Where, oh where, are all the grown-ups in this political mess?

COMMENT: What on earth are we to make of the wild, and then yet wilder, electoral pledges made by both main parties on spending on infrastructure last week? The Magic Money Tree seems to have veritably burgeoned into Jack’s Beanstalk. Now it stretches up into the stratosphere. Just what is going on?  Didn’t we just have 10 years of austerity? Are we hallucinating?

And I know I am not alone in feeling queasy.  This is our money, folks.  All I want to wail is: “Where, oh where, are all the grown-ups?”

I don’t reckon there’s an EG reader out there who wouldn’t support more spending on infrastructure. And we all take the point about the current headroom for cheap borrowing. Fine. So let’s go for meaningful investment into infrastructure and our economy. But let’s not go into a parallel universe. Whether it’s Labour at more than £1tn (according to the Tories) or the Conservatives at somewhat less (I dunno, what does it matter? Say half of that) these are unprecedented and unbelievable promises. Do they bear any relationship whatsoever with the truth?

And we have to face facts: we’re seriously not great at delivering infrastructure in this country. These testosterone-fuelled pledges sit uneasily with the massive overruns on Crossrail budgets and timetable that were announced on the very same day (squeals of indignation all around).

They sit uneasily with the stark lack of any national airports strategy by any government, of whatever colour, over the last century (putting aside the fact, because he certainly will, that the current prime minister did say he’d “lie down in front of the diggers” for the Third Runway at Heathrow).

They sit very uneasily indeed with the widespread and deep-seated political ambivalence around HS2. (and whilst we’re there: be aware that the current rumour flying around Whitehall is that the Oakervee Review will curtail HS2 to the stretch between Old Oak and Crewe; so not so much of a transformative project now, huh?).

And who is actually going to deliver all this new infrastructure? Our cranky and fragmented construction industry is hardly in the best of shapes to step up to this challenge.

What’s the bet we keep the OJEU methodology (even if it is called something else) after we leave the EU? I might be a great fan of the National Infrastructure Commission – at least I am in principle – but I would be hard-pressed to point at anything it has actually done.

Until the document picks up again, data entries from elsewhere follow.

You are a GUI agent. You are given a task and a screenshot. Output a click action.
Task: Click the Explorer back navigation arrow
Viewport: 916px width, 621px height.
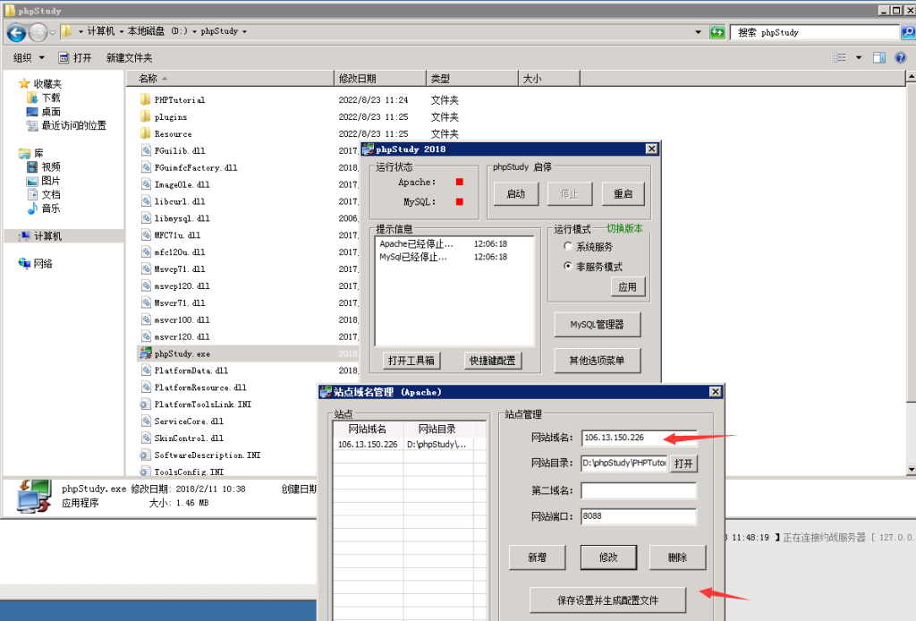(x=16, y=32)
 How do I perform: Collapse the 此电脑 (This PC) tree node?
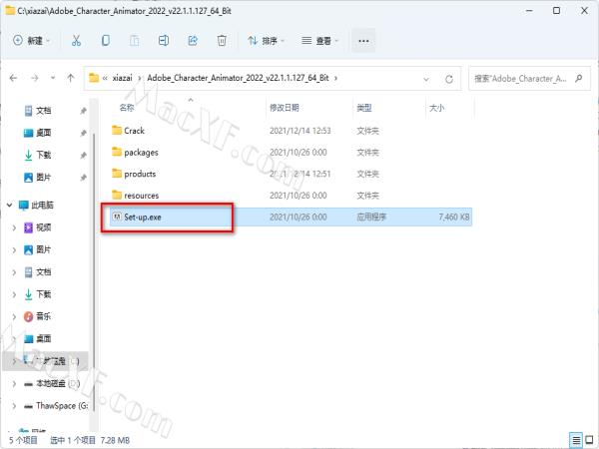coord(9,205)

The one big claim to fame of NIC – the Oxford-Cambridge Arc – may well be a stonkingly good idea, which has surely titillated the market, but it remains just that: a good idea. There is no delivery apparatus to support the rhetoric. And there’s no supporting infrastructure even to deliver plans already in train. In an example close to my heart, Central Bedfordshire Council was recently awarded £69.6m of Homes England Housing Infrastructure Fund monies, in large part to fund electricity supply in Biggleswade, where UKR has just achieved planning permission to build 1,500 homes. Another 30 to 500 homes (depending on who you believe) – and that’s before UKR gets started – and there’s just no more juice. And yet we’re supposed to deliver 1m new homes across Ox-Cam. How? Thank goodness, say I, for Homes England. And not for the first time.

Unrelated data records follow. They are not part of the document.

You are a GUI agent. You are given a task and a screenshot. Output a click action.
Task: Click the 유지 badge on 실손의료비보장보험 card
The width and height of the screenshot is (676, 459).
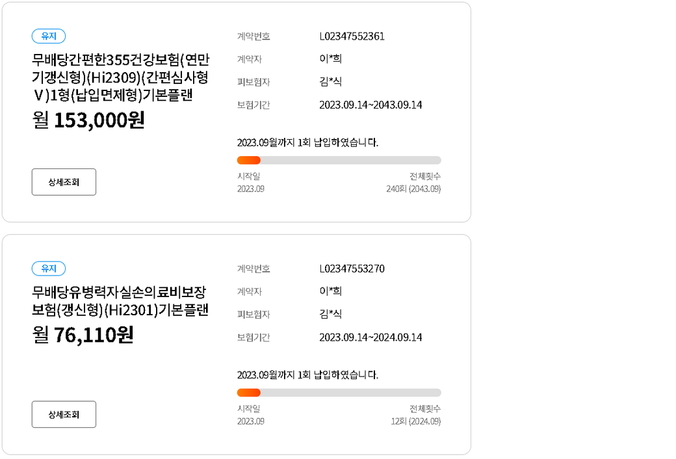click(x=49, y=269)
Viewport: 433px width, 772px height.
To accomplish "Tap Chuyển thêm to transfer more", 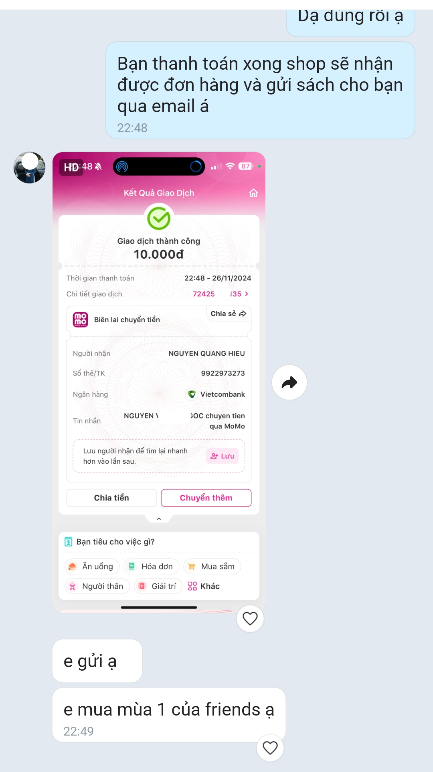I will [x=206, y=498].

And the Whitehall decision-making process is arcane. For years, parts of the country have been crying out for decisions to be made on key bits of road and rail. Actually, I spend much of my working week trying to unlock infrastructure for development, whether it’s for UKR or other mates in the industry – it may not be in my job description, but somebody has to do it. Taking Ox-Cam, the route for East West Rail and its road link is still trapped in the bowels of the Department for Transport. Now delayed further because of purdah of course. And don’t get me going on the future for the A1, currently at the mercy of “RIS2” (the Road Investment Strategy from 2020), you’d be better off dealing with Narnia.

And all this is further complicated, a hundredfold, by the climate change emergency.

So forgive me being a bit basic, but please could we learn to walk before we can run? For starters, let’s get all the statutory agencies into a room working to the same government agenda of clean green inclusive growth, and we might have a chance of getting somewhere. Let’s get some tight, transparent timetables for decision-making. And then, call me old-fashioned if you will, but I do yearn for a bit of fiscal responsibility. By all means, gear up to invest in infrastructure, and we will all cheer you on. But, please, let us do it in a responsible and realistic way. Ditch the funny money stuff and let’s get real. If we are to deliver even a 10th of Sajid Javid’s new and extravagant pledges (let alone those of John McDonnell) then, first, we will need to develop some serious extra capacity in the industry.

Whoever gets elected needs to understand – profoundly – that this is not a game. It won’t be solved by a few soundbites in a speech. Just where, oh where, are all the grown-ups now?